La Vulvodinia è una patologia non un fastidio

Dal prurito insopportabile nella regione vulvare all’impossibilità di avere rapporti sessuali, dalla difficoltà di rimanere sedute per più di un paio d’ore all’interazione con altre patologie di tipo neurologico, come le fibromialgie. La Vulvodinia, detta anche “sindrome vulvo vestibolare”, è tutto questo e altro ancora. «Non è un fastidio – chiarisce Eliana Schirò, presidente provinciale dell’associazione Viva (acronimo di Vincere Insieme la VulvodiniA) che raggruppa le donne colpite dal singolare stato patologico – E’ una vera e propria patologia della quale noi cerchiamo di ottenere il riconoscimento dal servizio sanitario nazionale».
Nei giorni scorsi l’associazione Viva ha tenuto una Giornata Informativa, per approfondire la conoscenza di questa malattia troppo spesso vittima di stereotipi e tabù e soprattutto silente.
L’incontro ha permesso di indagare sintomi, diagnosi e cure della patologia che colpisce soprattutto le donne in età fertile (20 – 60 anni), attraverso i consigli di medici specialisti ed aprendo un dialogo diretto con le donne in sala. In provincia di Lecce ne soffrono almeno 20 – 30 mila donne, in forme più o meno gravi.

La Vulvodinia è provocata da un’infiammazione delle terminazioni nervose della vulva che incide profondamente sulla qualità della vita di chi ne è affetta, minando la sicurezza, la vita sessuale e il rapporto di coppia.
«Stando all’unico studio nazionale esistente – spiega il primario di Ginecologia del “Vito Fazzi”, Antonio Perrone, -  la Vulvodinia affligge il 6% delle donne in età fertile.
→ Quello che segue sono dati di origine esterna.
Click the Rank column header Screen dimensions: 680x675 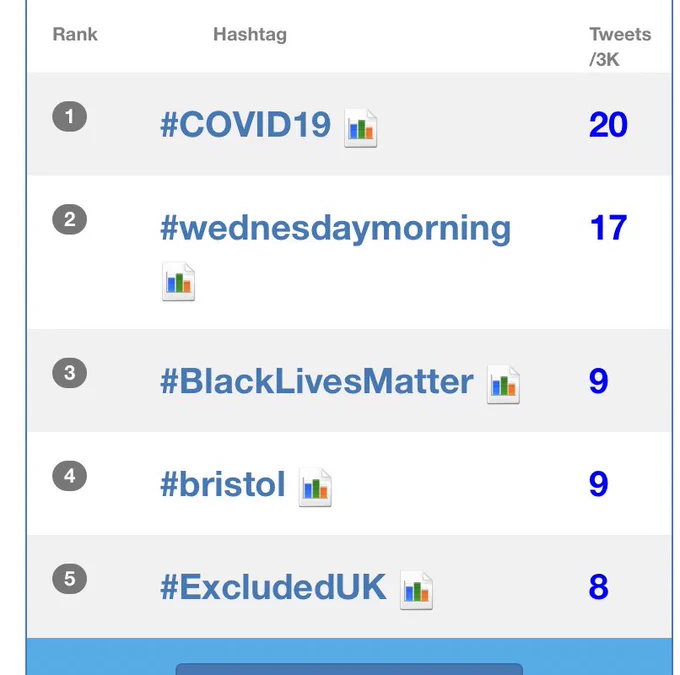75,34
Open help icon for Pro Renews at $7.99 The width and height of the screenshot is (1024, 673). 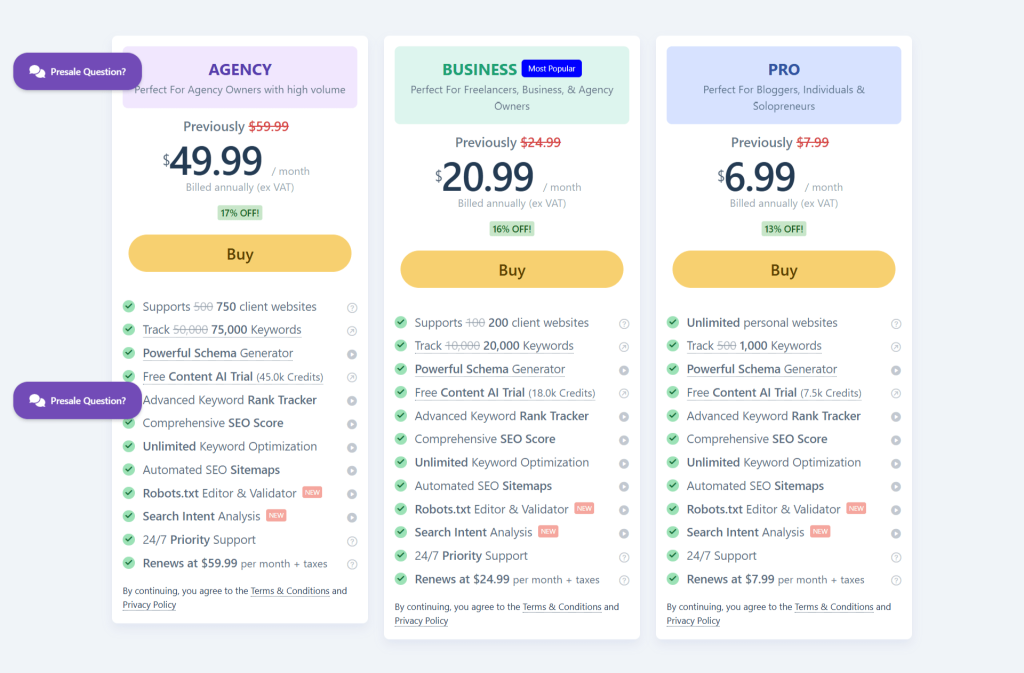tap(896, 580)
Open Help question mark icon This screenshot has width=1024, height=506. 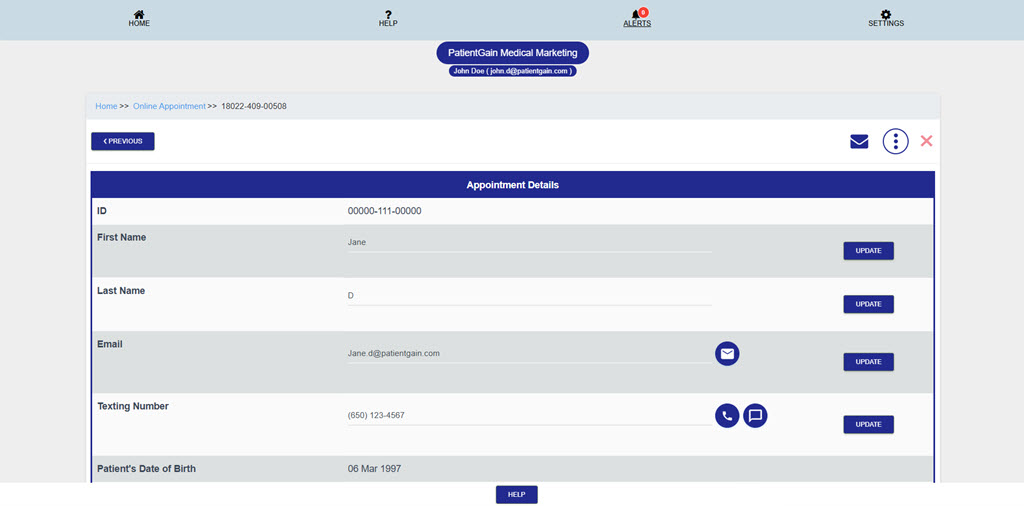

La patogenesi è multifattoriale. Entrano meccanismi di natura organica, ma anche il vissuto personale. La regione vulvare è un target su cui si scaricano una serie di difficoltà dei percorsi medici (infezioni, formazioni neoplastiche .. ) ma anche di alterazione della percezione del dolore. Si può guarire ma se la diagnosi non è precoce il percorso è lungo».
«Il nostro obiettivo è di informare – dice Mikaela Billermann, del direttivo di Viva – e di cercare di ottenere l’esenzione, visto che oggi le cure sono a nostro carico».
Oltre ad un buon ginecologo, preparato su tutti i disturbi della donna e segnatamente del pavimento pelvico, nella cura della Vulvodinia sono coinvolti anche il dermatologo, l’urologo, l’osteopata, il dentista, «ma soprattutto conclude Billermann – l’ostetrica, che ben conosce la muscolatura della donna nella zona vulvare».
Non sempre i medici di famiglia conoscono il percorso diagnostico-terapeutico della patologia. Per evitare improbabili soluzioni “sperimentali”, l’associazione invita la donna che soffre del problema a rivolgersi al sito www.associazioneviva.org.